After the dust had settled, Iliad and I had decided that we would move to Beechhaven. Property value on the shore had tanked after the corpses started floating ashore. Of course, that changed after an anonymous source tipped off the police about the organization in Springdale. As it turns out, mob bosses had been using the people who could not pay them back, as well as common criminals to feed its citizens. It was an entire scandal, but after the bodies had ceased to wash ashore the property value shot back up again.
Their population is high enough that they have operable clinics despite the magic population being skeptical of our form of medicine. Despite that, people still needed bones reset, they had heart attacks, they took preventative medications, and as Iliad has found there is a real need for mental health intervention. He has focused more on psychiatric medicine, working alongside general physicians and therapists to improve the lives of others. He is happy with work in a way that I have not seen before.
The sunrise was beautiful. All shades of yellow and orange, even peach blended to make a picture-perfect sky. Now the sky filled with the dark clouds that rolled in from the other side of the world. I hear the glass door begin to slide open from behind me. My heart races as I flip around, only to see Iliad peak his head through.
"Is this what you do all day? Stare forebodingly at the sky and dream about me? Count the seconds until I am in your arms once more? Write, or perhaps improvise a soliloquy or two while staring into the receding tide?"

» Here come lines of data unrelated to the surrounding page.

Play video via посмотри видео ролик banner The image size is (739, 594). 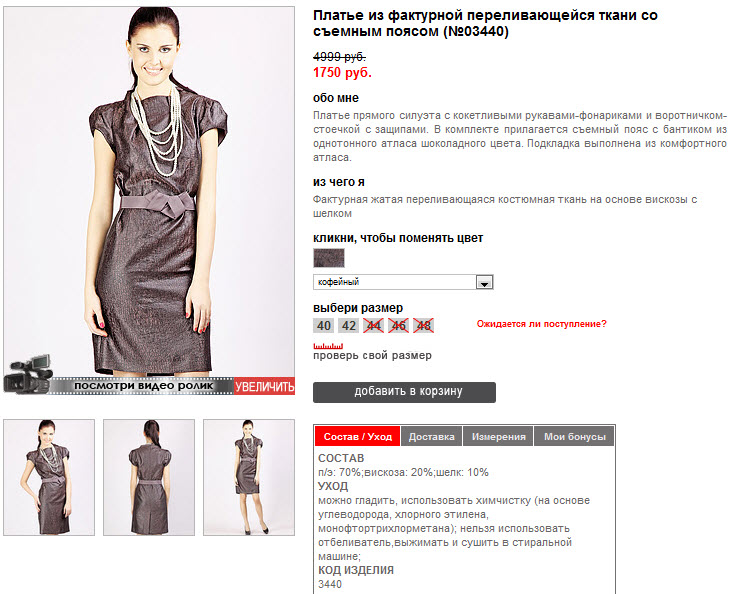click(x=143, y=386)
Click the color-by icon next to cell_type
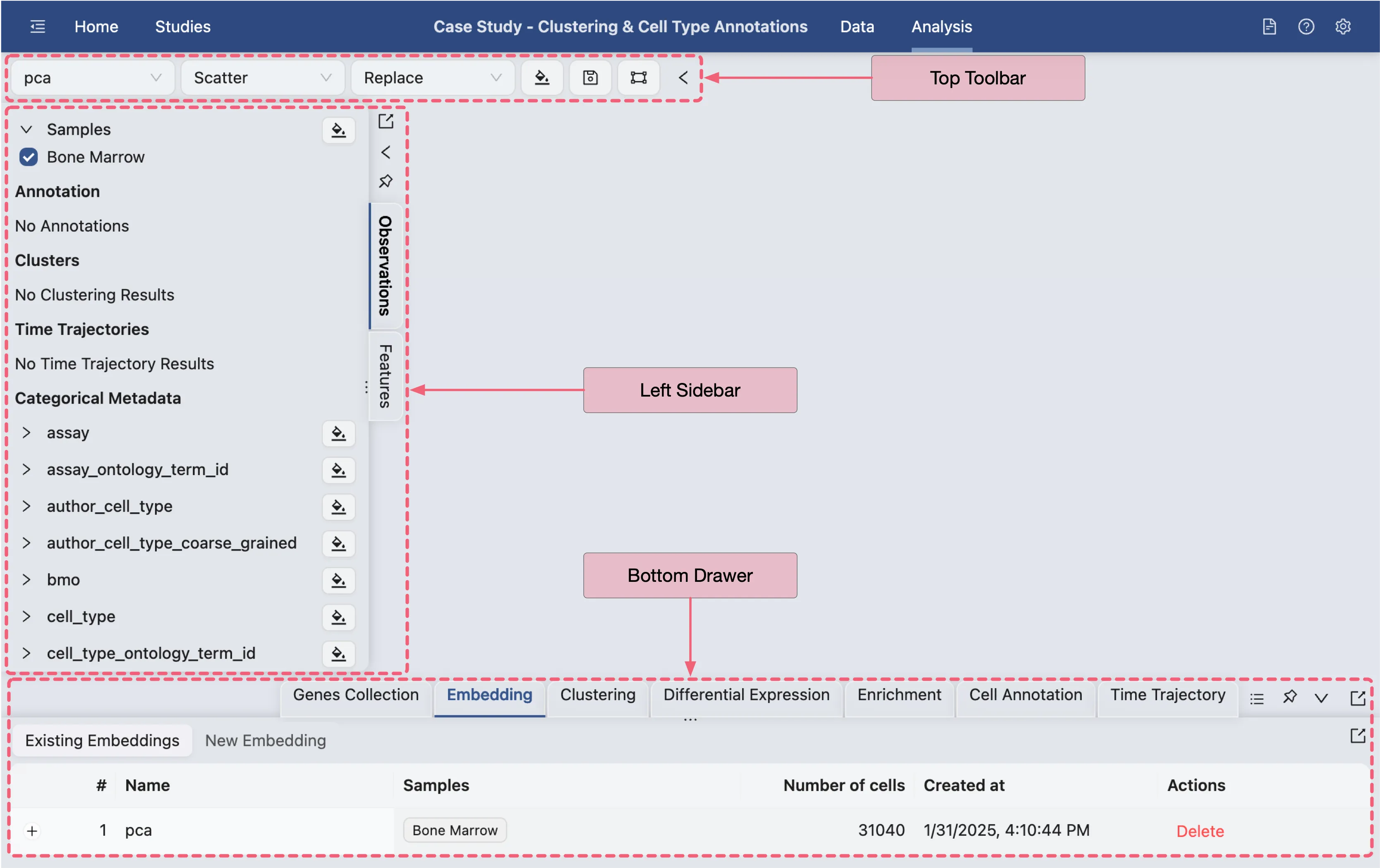The width and height of the screenshot is (1380, 868). [338, 618]
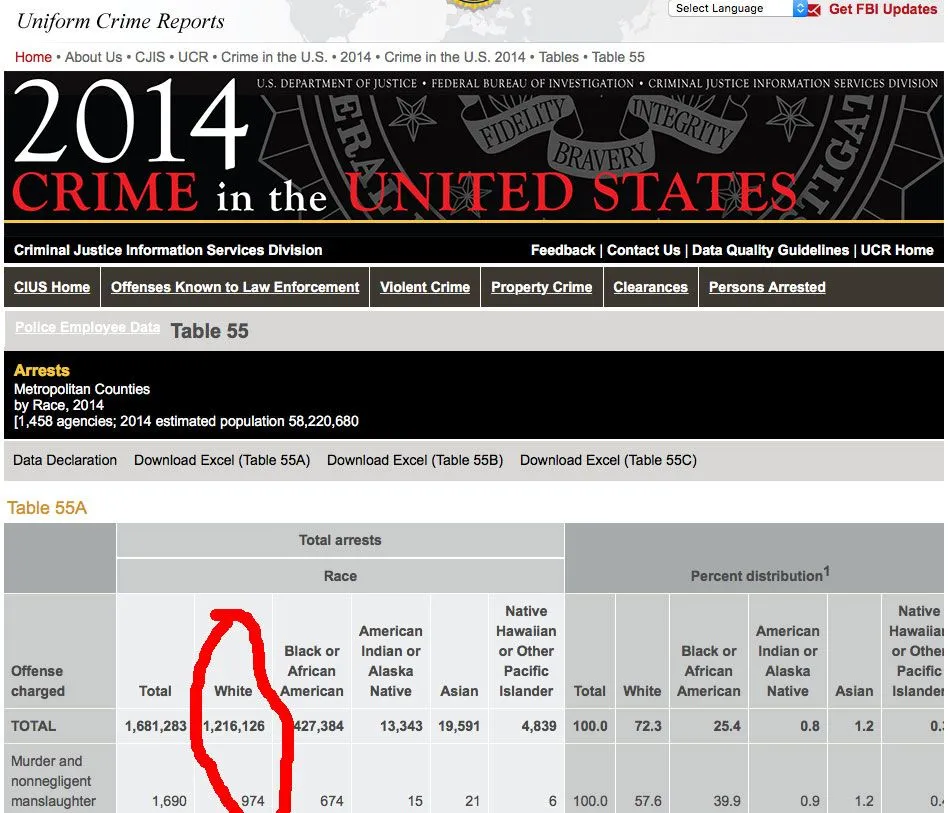This screenshot has width=948, height=813.
Task: Click the Get FBI Updates link
Action: click(x=882, y=10)
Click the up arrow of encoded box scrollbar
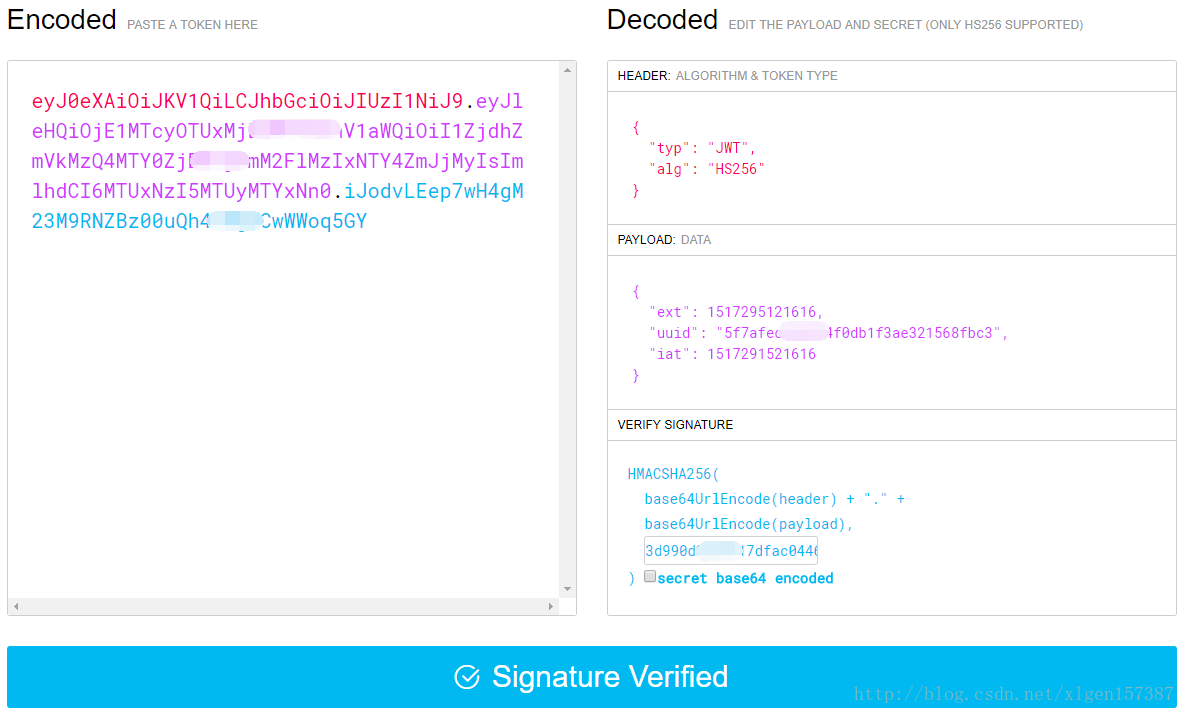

"Is that what you do when I'm away?"
"Well no, I am a busy man, you see. I do not have the time for such pleasantries."
"Apart from two call shifts a month you work 8-4's. That's pretty standard."
"Yeah whatever, I brought you some of those muffins that you like."
"Well, why didn't you open with that?" I push my way past him and head straight for the kitchen island where a dozen glazed orange sunshine muffins await. Bell seems relieved to feel the cut of the icy wind be replaced by the warmth of the house. Iliad chuckles a little and grabs the half-gallon of lactose-free whole milk from the fridge as I take a huge bite out of the first muffin.
"You know what you remind me of right now?"
"I swear to whoever is listening if you remind me of that one time that you caught me eating a rotisserie chicken with my bare hands in my parked car then I'm going to throw this muffin at you."
"Okay never mind then." He holds back a smile. He pours a couple of glasses for us and grabs his muffin. It looks much smaller in his hands than it does mine. "Is your brother still coming over for dinner tonight?"
"It's a waxing gibbous moon tonight isn't it?" I bend down and offer a bit of muffin to Bell. Since it is not a delicious cricket, she snuffs it.
"I have no clue, whatsoever. That isn't something that people typically think about regularly. I have no idea how you keep up with this stuff."
"It's easy, the best night to begin an adventure is during a new moon on a clear night, it's like a fresh beginning of sorts. So about eleven days after a new moon is a good breaking point for an adventure."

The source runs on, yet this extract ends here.